> _Requirement A_
In the reviews of The Way to Paradise, how is Flora Tristan related to Paul Gauguin?

Saturday, March 25, 2006

The Way to Paradise by Mario Vargas Llosa

Reviews of Mario Vargas Llosa's The Way to Paradise.

The bold, dynamic and endlessly productive imagination of the Peruvian novelist Mario Vargas Llosa, one of the writing giants of our time, is something truly to be admired. It feeds almost always on the material of history and transforms such matter into fiction quite personal without ever losing the effect of universality. Nothing demonstrates this better than his latest novel, "The Way to Paradise," a dual narrative about the life and work of Paul Gauguin and his grandmother, the political organizer Flora Tristan.
As with any great writer, Mario Vargas Llosa makes us see clearly what we have been looking at all the while but never noticed -- in this case, the Peruvian connection to one of Europe's first utopian activists and one of the late 19th century's greatest artists -- and their links to each other.


You can find the review here

In Latin, the title of Vargas Llosa's new novel might translate as Sic Itur Ad Astra. But it is another Latin tag which the book suggested in this reader: Ars longa, vita brevis.

It is the story of two real-life figures from the 19th century: one an artist, Paul Gauguin, whose immortality is secure; the other a female suffragist and pamphleteer, Flora Tristan, whose legacy has been largely forgotten. Everyone knows those incomparable Tahitian nudes. But who now reads Peregrinations of a Pariah or On the Need to Give a Warm Welcome to Foreign Women?

> _Requirement B_
Give the part of the rows below that opens with the line containing "Where should I click to: Open the www.publicdomainregistry.com" and closes with the line containing "point(659,241)" as a Markdown table with the columns No. and Line. Number each line and skip blank lines.

> _Items_
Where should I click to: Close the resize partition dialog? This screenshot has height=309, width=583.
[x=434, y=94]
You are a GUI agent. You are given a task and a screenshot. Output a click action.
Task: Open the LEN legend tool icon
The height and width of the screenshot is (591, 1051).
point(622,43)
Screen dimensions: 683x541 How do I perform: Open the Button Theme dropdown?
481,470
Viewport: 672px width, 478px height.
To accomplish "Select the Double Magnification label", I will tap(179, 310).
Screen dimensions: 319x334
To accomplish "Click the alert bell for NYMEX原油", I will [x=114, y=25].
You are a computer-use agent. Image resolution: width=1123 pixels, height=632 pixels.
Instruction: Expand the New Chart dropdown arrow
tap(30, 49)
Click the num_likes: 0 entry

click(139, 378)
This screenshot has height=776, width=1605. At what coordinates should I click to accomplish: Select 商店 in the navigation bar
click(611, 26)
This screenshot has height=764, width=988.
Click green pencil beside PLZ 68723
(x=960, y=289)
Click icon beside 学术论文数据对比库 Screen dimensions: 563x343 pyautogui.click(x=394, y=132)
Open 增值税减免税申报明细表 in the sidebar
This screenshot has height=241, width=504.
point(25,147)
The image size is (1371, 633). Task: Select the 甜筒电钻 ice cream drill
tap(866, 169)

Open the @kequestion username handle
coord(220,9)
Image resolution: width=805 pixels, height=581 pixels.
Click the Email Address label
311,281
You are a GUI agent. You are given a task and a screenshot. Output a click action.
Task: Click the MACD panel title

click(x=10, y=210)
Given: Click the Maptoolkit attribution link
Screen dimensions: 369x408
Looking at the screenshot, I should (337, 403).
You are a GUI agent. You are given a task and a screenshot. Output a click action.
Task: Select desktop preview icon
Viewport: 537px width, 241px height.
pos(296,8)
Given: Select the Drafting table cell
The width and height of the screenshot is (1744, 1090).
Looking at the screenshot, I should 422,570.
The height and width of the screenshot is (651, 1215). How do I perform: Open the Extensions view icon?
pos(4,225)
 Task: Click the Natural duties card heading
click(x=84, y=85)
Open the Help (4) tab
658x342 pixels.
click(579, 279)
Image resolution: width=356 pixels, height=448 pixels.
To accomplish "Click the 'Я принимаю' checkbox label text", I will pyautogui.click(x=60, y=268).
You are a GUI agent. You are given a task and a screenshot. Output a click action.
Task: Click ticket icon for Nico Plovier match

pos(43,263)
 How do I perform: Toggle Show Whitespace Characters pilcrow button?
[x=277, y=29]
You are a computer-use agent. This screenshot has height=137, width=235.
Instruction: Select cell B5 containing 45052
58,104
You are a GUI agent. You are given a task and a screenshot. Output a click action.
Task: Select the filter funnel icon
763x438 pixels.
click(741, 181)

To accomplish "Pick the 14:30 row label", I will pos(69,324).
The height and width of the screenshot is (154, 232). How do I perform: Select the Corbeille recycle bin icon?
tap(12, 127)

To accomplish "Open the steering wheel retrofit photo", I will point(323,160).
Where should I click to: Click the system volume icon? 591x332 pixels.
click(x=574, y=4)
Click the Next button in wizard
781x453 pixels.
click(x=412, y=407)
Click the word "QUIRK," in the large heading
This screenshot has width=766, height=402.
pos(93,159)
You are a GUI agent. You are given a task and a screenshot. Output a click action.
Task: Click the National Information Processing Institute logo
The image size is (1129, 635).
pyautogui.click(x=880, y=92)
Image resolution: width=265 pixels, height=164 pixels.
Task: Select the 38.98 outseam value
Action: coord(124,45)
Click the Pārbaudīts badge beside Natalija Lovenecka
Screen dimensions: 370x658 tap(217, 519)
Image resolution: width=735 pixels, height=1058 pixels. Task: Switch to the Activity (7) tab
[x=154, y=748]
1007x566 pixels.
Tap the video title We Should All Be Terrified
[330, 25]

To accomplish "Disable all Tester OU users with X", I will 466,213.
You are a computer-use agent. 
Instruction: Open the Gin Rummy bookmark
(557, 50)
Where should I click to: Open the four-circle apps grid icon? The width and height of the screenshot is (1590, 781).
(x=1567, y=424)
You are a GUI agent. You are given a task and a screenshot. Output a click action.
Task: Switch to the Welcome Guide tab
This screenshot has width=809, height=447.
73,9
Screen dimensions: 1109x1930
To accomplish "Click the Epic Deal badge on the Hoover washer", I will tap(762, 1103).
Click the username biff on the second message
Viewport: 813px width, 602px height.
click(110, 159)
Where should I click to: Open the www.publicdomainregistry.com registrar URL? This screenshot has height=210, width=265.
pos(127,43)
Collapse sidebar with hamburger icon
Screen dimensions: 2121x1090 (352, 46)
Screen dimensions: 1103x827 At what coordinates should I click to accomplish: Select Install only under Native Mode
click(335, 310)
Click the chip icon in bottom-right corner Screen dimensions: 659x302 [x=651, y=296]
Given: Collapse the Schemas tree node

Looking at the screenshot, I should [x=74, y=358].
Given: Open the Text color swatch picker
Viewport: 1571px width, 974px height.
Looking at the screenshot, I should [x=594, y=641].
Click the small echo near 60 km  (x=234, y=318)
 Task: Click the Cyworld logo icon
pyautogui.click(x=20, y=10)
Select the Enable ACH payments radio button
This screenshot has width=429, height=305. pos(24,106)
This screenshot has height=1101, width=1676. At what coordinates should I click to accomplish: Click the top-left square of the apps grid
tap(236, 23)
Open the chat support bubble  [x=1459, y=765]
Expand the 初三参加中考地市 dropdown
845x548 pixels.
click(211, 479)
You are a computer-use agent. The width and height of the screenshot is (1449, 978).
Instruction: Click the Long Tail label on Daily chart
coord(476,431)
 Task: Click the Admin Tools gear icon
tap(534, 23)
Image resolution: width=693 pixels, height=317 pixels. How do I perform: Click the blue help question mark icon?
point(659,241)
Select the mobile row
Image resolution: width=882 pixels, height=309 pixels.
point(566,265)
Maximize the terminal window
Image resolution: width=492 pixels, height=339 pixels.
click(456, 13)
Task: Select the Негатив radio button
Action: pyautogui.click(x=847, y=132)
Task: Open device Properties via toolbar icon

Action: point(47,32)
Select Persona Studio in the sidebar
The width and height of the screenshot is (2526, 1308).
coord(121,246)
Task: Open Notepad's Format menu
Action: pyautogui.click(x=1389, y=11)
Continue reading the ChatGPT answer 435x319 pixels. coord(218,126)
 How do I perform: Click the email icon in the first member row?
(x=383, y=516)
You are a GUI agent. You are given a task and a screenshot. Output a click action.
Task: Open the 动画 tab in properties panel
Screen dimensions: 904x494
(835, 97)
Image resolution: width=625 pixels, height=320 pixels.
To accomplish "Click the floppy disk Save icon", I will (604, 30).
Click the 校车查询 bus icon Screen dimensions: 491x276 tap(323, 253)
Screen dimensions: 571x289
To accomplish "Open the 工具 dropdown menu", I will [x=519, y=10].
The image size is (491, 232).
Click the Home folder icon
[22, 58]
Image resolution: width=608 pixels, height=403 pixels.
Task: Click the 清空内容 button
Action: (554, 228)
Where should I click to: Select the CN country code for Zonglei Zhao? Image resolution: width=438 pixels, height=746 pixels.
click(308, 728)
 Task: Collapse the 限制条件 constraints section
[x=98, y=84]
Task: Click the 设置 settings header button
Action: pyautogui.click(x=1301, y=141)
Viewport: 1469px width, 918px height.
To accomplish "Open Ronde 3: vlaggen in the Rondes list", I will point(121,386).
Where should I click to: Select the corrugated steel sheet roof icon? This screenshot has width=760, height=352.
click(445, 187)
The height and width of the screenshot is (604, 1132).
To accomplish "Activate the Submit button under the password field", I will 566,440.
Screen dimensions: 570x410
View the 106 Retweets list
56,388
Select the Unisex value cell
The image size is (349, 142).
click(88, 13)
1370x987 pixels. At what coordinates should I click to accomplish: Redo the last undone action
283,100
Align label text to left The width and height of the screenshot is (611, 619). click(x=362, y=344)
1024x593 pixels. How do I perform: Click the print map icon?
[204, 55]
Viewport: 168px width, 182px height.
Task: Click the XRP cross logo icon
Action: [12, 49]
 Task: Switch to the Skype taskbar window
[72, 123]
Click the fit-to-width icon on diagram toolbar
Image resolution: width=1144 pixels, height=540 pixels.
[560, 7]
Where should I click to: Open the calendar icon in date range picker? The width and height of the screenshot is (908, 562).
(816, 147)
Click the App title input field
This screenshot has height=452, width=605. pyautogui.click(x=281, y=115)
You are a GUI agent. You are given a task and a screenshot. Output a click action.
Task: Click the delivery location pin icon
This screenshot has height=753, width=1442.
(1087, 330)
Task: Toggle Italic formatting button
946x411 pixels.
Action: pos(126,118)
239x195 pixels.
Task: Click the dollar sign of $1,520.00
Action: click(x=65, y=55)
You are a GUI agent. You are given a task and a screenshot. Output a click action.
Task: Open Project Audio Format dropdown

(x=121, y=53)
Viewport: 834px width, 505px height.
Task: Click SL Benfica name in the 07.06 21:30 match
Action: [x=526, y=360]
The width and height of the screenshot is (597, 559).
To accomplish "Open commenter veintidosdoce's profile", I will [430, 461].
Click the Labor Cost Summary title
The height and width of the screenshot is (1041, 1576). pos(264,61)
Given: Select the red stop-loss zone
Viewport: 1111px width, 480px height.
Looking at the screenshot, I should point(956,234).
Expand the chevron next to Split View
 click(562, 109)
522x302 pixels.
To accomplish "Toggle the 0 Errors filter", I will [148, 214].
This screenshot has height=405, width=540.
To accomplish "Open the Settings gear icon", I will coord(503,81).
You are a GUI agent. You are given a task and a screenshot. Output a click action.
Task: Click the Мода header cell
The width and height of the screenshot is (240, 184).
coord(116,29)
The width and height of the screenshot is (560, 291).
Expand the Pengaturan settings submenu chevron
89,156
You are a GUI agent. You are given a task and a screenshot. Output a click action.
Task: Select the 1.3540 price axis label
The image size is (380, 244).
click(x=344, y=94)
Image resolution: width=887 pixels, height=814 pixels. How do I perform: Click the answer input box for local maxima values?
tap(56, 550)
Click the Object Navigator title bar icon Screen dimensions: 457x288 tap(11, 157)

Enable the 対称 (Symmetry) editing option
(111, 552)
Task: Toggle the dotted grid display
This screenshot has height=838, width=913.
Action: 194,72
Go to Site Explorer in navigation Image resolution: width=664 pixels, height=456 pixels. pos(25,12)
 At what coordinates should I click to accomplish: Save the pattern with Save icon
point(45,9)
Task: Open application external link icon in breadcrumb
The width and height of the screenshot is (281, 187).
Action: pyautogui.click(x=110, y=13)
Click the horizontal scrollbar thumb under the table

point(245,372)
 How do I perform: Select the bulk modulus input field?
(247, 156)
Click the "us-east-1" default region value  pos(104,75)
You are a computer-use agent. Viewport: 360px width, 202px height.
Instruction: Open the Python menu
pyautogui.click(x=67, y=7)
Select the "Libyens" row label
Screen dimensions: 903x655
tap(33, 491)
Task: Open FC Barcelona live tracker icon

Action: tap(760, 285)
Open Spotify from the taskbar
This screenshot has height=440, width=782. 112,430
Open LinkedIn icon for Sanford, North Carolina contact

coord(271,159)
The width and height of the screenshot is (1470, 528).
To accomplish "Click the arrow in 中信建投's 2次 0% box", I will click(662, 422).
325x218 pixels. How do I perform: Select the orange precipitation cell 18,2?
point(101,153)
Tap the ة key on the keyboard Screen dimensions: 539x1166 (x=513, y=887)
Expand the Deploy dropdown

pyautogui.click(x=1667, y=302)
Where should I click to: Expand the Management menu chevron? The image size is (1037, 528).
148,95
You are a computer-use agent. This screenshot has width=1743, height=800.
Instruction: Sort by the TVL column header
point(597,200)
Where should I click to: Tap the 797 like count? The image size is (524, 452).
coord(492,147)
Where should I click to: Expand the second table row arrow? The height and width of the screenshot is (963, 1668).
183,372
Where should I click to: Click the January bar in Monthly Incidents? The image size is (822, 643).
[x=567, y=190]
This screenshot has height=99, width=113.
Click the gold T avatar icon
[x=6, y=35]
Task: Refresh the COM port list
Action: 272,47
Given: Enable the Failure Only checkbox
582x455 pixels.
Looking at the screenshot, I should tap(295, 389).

> _Right answer A_
She is his grandmother.

> _Right answer B_
| No. | Line |
|---|---|
| 1 | Where should I click to: Open the www.publicdomainregistry.com registrar URL? This screenshot has height=210, width=265. |
| 2 | pos(127,43) |
| 3 | Collapse sidebar with hamburger icon |
| 4 | Screen dimensions: 2121x1090 (352, 46) |
| 5 | Screen dimensions: 1103x827 At what coordinates should I click to accomplish: Select Install only under Native Mode |
| 6 | click(335, 310) |
| 7 | Click the chip icon in bottom-right corner Screen dimensions: 659x302 [x=651, y=296] |
| 8 | Given: Collapse the Schemas tree node |
| 9 | Looking at the screenshot, I should [x=74, y=358]. |
| 10 | Given: Open the Text color swatch picker |
| 11 | Viewport: 1571px width, 974px height. |
| 12 | Looking at the screenshot, I should [x=594, y=641]. |
| 13 | Click the small echo near 60 km  (x=234, y=318) |
| 14 |  Task: Click the Cyworld logo icon |
| 15 | pyautogui.click(x=20, y=10) |
| 16 | Select the Enable ACH payments radio button |
| 17 | This screenshot has width=429, height=305. pos(24,106) |
| 18 | This screenshot has height=1101, width=1676. At what coordinates should I click to accomplish: Click the top-left square of the apps grid |
| 19 | tap(236, 23) |
| 20 | Open the chat support bubble  [x=1459, y=765] |
| 21 | Expand the 初三参加中考地市 dropdown |
| 22 | 845x548 pixels. |
| 23 | click(211, 479) |
| 24 | You are a computer-use agent. The width and height of the screenshot is (1449, 978). |
| 25 | Instruction: Click the Long Tail label on Daily chart |
| 26 | coord(476,431) |
| 27 |  Task: Click the Admin Tools gear icon |
| 28 | tap(534, 23) |
| 29 | Image resolution: width=693 pixels, height=317 pixels. How do I perform: Click the blue help question mark icon? |
| 30 | point(659,241) |